また、現実の所得、資産のデータを統計学的に正確に分析し、データの変化した要因を明らかにする必要もある。
ロールズの正義の理論に関しては膨大な研究蓄積があるが、根本的な考え方を理解するには、原著書をじっくり読むのが近道。
社会的に何が望ましいのかという問いに対して、社会的選択理論という分野を創始したケネス・J・アローの著書も読むべきである。
アローは社会的評価を形成するルールが満たすべき条件として5つ定義した。
1.個々人がどのような評価順序を持とうとも、社会的評価を形成できる
2.形成される社会的評価には、評価の循環があってはならず、常に整合的な順序が形成される。
3.もし全ての個人が選択肢xを選択肢Yよりも望ましいと評価するなら、社会的にもxはYよりも望ましいと評価する。
4.いかなる場合にも、自分の評価順序が常に社会的な評価順序ともなるような個人が存在してはならない。
5.選択肢xとYというペアのどちらが社会的に望ましいのかを判定するためには、個々人がxと Yのどちらを望ましいと評価しているか、という情報のみが必要とされ、他の選択肢と比較して、という情報には依存しない。
つまり社会的評価のために必要とされる個々人の評価順序に関する情報が最小限で済むことを要請するもの。
アローは五つの条件を満たす社会的評価形成ルールは存在しないとし、多数決ルールは2.を満たさないとした。
アローの本では、PS福祉指標に基づいて、ロールズのマキシミン原理を適用することによって社会的評価順序を形成するというルールについて、詳しく説明している。
資源配分XとYのどちらが望ましいかを社会的に評価するとき、私たちはXとY以外の選択肢をも必要とした。

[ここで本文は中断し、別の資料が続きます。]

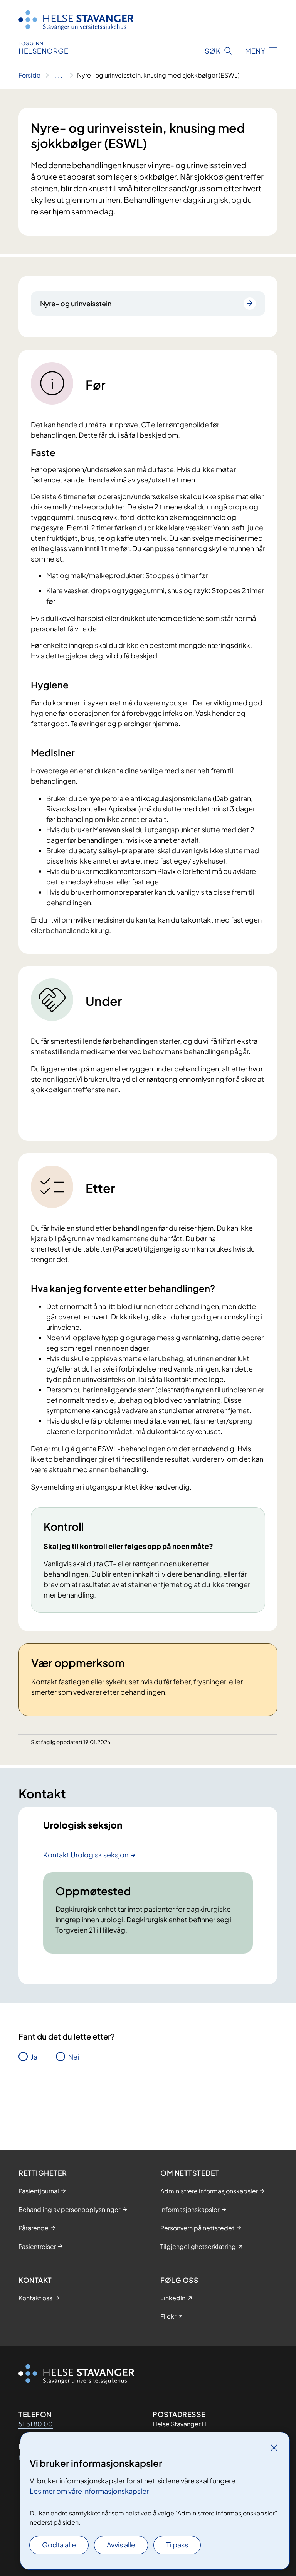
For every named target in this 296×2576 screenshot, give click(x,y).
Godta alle (59, 2544)
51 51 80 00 (35, 2424)
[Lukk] (274, 2447)
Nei (73, 2056)
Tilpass (177, 2544)
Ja (34, 2056)
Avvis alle (121, 2544)
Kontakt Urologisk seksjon (85, 1854)
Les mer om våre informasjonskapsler (89, 2491)
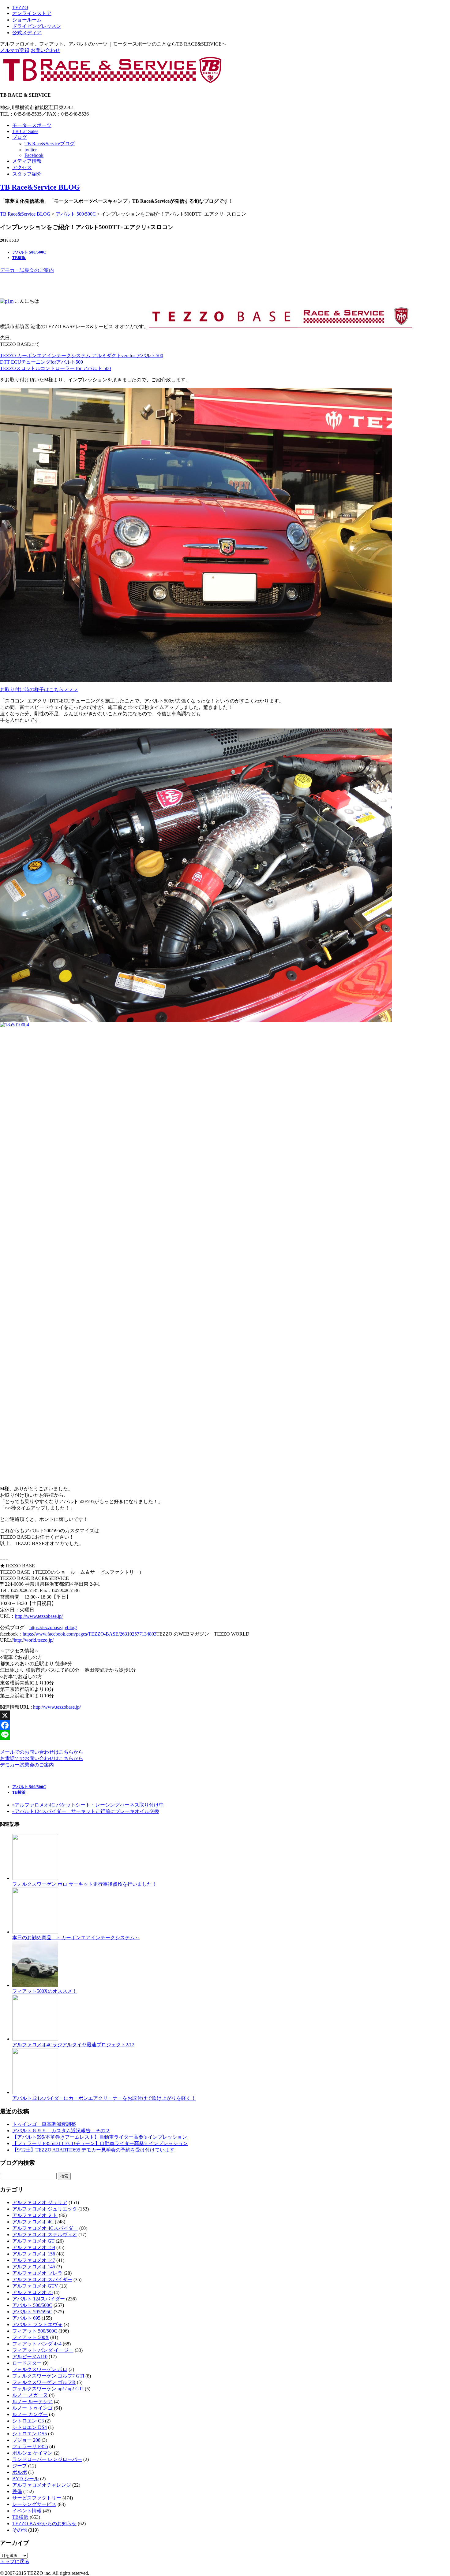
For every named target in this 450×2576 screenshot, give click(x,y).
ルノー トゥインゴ (32, 2408)
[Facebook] (225, 1725)
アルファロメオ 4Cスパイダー (45, 2228)
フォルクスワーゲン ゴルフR (44, 2382)
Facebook (33, 155)
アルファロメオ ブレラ (37, 2273)
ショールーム (27, 19)
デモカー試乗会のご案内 (27, 270)
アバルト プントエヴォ (37, 2324)
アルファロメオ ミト (35, 2215)
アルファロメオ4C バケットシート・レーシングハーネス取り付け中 (88, 1804)
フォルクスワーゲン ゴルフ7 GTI (48, 2375)
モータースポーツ (31, 125)
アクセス (22, 167)
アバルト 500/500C (76, 214)
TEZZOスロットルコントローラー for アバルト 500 (55, 368)
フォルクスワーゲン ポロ (39, 2369)
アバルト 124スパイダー (38, 2298)
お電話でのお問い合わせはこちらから (41, 1758)
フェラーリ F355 (30, 2446)
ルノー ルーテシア (32, 2401)
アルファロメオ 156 (33, 2253)
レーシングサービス (34, 2504)
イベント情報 (27, 2510)
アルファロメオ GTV (35, 2286)
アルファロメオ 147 (33, 2260)
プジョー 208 (26, 2440)
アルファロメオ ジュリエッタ (44, 2208)
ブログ (19, 137)
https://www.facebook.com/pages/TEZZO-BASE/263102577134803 (89, 1633)
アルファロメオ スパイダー (42, 2279)
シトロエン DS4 (29, 2427)
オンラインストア (31, 13)
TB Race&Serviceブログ (49, 143)
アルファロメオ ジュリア (39, 2202)
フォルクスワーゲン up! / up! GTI (48, 2388)
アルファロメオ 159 (33, 2247)
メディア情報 (27, 161)
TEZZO (20, 7)
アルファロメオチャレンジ (41, 2485)
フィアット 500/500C (34, 2330)
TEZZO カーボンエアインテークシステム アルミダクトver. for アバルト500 (81, 355)
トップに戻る (14, 2561)
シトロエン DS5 (29, 2433)
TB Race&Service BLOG (40, 187)
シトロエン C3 (28, 2420)
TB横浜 (19, 257)
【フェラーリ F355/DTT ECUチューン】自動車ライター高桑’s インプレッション (100, 2143)
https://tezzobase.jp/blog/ (53, 1627)
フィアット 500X (30, 2337)
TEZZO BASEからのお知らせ (44, 2523)
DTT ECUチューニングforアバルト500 (41, 362)
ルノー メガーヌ (30, 2395)
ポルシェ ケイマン (32, 2453)
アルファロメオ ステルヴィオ (44, 2234)
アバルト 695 (26, 2318)
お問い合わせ (45, 50)
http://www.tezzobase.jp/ (39, 1616)
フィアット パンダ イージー (42, 2350)
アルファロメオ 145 (33, 2266)
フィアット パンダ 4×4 (37, 2343)
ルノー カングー (30, 2414)
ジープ (19, 2465)
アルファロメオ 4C (33, 2221)
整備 (17, 2491)
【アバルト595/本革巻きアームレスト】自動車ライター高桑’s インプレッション (99, 2137)
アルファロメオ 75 (32, 2292)
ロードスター (27, 2363)
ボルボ (19, 2472)
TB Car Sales (25, 131)
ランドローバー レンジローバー (47, 2459)
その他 (19, 2530)
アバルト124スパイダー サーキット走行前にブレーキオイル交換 (85, 1811)
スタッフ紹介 (27, 173)
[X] (225, 1715)
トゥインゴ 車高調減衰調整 (44, 2124)
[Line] (225, 1735)
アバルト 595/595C (32, 2311)
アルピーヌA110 (29, 2356)
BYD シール (25, 2478)
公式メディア (27, 32)
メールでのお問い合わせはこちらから (41, 1752)
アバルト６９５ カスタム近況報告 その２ (61, 2130)
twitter (30, 149)
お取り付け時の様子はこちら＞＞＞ (39, 689)
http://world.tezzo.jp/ (34, 1640)
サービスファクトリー (36, 2497)
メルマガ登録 (14, 50)
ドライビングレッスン (36, 26)
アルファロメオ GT (33, 2241)
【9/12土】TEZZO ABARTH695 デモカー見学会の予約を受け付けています (93, 2149)
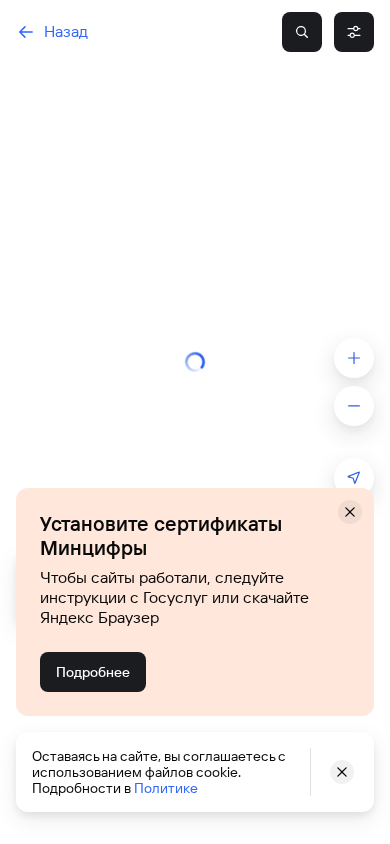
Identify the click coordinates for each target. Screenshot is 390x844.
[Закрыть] (350, 512)
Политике (166, 788)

社会的評価のために要する情報のベースを拡張すれば、アローの条件(1)〜(4)を満たすルールを作ることはできるが、その分より詳しい情報を収集しなければならないというコストもかかってくる。
各個人が真実の情報を自発的に表明するように設計することを「耐戦略性」の条件と呼ぶが、アラン・ギバードとマーク・A・サッタースウェイトは、以下の三つの条件を満たす社会的選択ルールは存在しないことを証明した。
1.広範な適用性:個々人がどのような評価順序をもつ場合でも、一つの社会的選択を決定できる。
2.効率性:常にパレート効率的な選択肢の中の一つを選択する。
3.対戦略性:どの個人も、いかなる場合にも、戦略的に虚偽の評価順序を表明することによって、結果的に自己の利益を増すことはできない。
この定理を出発点として、三つの条件のいずれかを弱めるという形で、社会的選択のルールを構成する研究が行われてきた。
感想
正直、かなり難解だったが、なんとか段落要約はできた。
元々経済学の勉強をしたことがなかったので、経済学がどういうものなのか、少しだけわかったように思う。
経済の理論の構築は、一筋縄にはいかないのだと感じた。
経済学を学ぶには数学ができるようにならないといけないと聞いたことがあるが、確かに緻密な思考が必要とされる場面が多かったので、数学も勉強していきたいと思った。
これからも経済についての学びは深め続けていきたい。